WORK ITEM ▸
Write out all of the lines below, exactly and completely.
◇ ◇ ◇ ◇ ◇
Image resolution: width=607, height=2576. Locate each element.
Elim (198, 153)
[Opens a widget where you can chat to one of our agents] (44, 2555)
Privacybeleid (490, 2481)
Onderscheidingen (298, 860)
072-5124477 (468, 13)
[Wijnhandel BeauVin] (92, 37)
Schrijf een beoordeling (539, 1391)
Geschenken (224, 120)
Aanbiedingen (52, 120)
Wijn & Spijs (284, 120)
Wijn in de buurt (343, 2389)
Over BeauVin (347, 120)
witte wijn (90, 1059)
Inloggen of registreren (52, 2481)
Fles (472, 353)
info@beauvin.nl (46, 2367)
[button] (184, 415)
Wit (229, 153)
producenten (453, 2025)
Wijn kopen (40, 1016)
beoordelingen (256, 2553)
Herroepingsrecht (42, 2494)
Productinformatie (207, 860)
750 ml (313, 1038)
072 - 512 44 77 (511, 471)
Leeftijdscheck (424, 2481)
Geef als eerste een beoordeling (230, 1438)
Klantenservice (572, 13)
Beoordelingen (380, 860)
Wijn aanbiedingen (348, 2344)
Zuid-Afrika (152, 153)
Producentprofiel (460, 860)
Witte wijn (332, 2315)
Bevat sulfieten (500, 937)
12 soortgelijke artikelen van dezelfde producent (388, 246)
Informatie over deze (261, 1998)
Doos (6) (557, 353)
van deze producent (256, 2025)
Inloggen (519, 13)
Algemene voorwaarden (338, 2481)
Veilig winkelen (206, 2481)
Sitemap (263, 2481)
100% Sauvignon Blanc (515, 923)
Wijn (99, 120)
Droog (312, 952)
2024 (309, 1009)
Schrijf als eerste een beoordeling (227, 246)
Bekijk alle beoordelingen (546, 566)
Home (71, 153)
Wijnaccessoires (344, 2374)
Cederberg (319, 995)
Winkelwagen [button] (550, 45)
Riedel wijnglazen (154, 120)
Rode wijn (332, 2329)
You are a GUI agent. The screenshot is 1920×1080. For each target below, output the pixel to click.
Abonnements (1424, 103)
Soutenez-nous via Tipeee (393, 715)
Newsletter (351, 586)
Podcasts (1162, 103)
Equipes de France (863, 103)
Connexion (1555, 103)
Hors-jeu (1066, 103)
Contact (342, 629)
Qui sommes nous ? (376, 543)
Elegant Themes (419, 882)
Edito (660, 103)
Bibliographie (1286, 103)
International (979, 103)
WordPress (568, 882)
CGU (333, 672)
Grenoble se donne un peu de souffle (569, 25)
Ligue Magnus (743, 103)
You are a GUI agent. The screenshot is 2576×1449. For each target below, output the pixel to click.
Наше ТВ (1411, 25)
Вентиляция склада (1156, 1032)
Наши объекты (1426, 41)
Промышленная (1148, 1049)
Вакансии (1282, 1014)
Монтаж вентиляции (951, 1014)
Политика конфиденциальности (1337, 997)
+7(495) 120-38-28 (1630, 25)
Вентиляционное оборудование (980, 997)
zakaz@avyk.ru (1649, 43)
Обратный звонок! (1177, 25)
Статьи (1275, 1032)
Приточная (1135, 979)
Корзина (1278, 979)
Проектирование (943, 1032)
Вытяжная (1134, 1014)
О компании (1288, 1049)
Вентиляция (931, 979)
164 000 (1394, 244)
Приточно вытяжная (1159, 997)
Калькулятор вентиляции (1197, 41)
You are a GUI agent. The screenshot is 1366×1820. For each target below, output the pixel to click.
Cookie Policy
◇ ◇ ◇ ◇ ◇
WORKED SOLUTION ▸
Image resolution: width=607, height=2576. Locate each element.
Elim (198, 153)
[Opens a widget where you can chat to one of our agents] (44, 2555)
Privacybeleid (490, 2481)
Onderscheidingen (298, 860)
072-5124477 (468, 13)
[Wijnhandel BeauVin] (92, 37)
Schrijf een beoordeling (539, 1391)
Geschenken (224, 120)
Aanbiedingen (52, 120)
Wijn & Spijs (284, 120)
Wijn in de buurt (343, 2389)
Over BeauVin (347, 120)
witte wijn (90, 1059)
Inloggen of registreren (52, 2481)
Fles (472, 353)
info@beauvin.nl (46, 2367)
[button] (184, 415)
Wit (229, 153)
producenten (453, 2025)
Wijn kopen (40, 1016)
beoordelingen (256, 2553)
Herroepingsrecht (42, 2494)
Productinformatie (207, 860)
750 ml (313, 1038)
072 - 512 44 77 (511, 471)
Leeftijdscheck (424, 2481)
Geef als eerste een beoordeling (230, 1438)
Klantenservice (572, 13)
Beoordelingen (380, 860)
Wijn aanbiedingen (348, 2344)
Zuid-Afrika (152, 153)
Producentprofiel (460, 860)
Witte wijn (332, 2315)
Bevat sulfieten (500, 937)
12 soortgelijke artikelen van dezelfde producent (388, 246)
Informatie over deze (261, 1998)
Doos (6) (557, 353)
van deze producent (256, 2025)
Inloggen (519, 13)
Algemene voorwaarden (338, 2481)
Veilig winkelen (206, 2481)
Sitemap (263, 2481)
100% Sauvignon Blanc (515, 923)
Wijn (99, 120)
Droog (312, 952)
2024 (309, 1009)
Schrijf als eerste een beoordeling (227, 246)
Bekijk alle beoordelingen (546, 566)
Home (71, 153)
Wijnaccessoires (344, 2374)
Cederberg (319, 995)
Winkelwagen [button] (550, 45)
Riedel wijnglazen (154, 120)
Rode wijn (332, 2329)
You are a GUI agent. The screenshot is 1920×1080. For each target below, output the pixel to click.
Abonnements (1424, 103)
Soutenez-nous via Tipeee (393, 715)
Newsletter (351, 586)
Podcasts (1162, 103)
Equipes de France (863, 103)
Connexion (1555, 103)
Hors-jeu (1066, 103)
Contact (342, 629)
Qui sommes nous ? (376, 543)
Elegant Themes (419, 882)
Edito (660, 103)
Bibliographie (1286, 103)
International (979, 103)
WordPress (568, 882)
CGU (333, 672)
Grenoble se donne un peu de souffle (569, 25)
Ligue Magnus (743, 103)
You are a GUI agent. The screenshot is 2576×1449. For each target below, output the pixel to click.
Наше ТВ (1411, 25)
Вентиляция склада (1156, 1032)
Наши объекты (1426, 41)
Промышленная (1148, 1049)
Вакансии (1282, 1014)
Монтаж вентиляции (951, 1014)
Политика конфиденциальности (1337, 997)
+7(495) 120-38-28 (1630, 25)
Вентиляционное оборудование (980, 997)
zakaz@avyk.ru (1649, 43)
Обратный звонок! (1177, 25)
Статьи (1275, 1032)
Приточная (1135, 979)
Корзина (1278, 979)
Проектирование (943, 1032)
Вытяжная (1134, 1014)
О компании (1288, 1049)
Вентиляция (931, 979)
164 000 (1394, 244)
Приточно вытяжная (1159, 997)
Калькулятор вентиляции (1197, 41)
You are a GUI agent. The screenshot is 1366×1820. For each target below, output the pixel to click.
Cookie Policy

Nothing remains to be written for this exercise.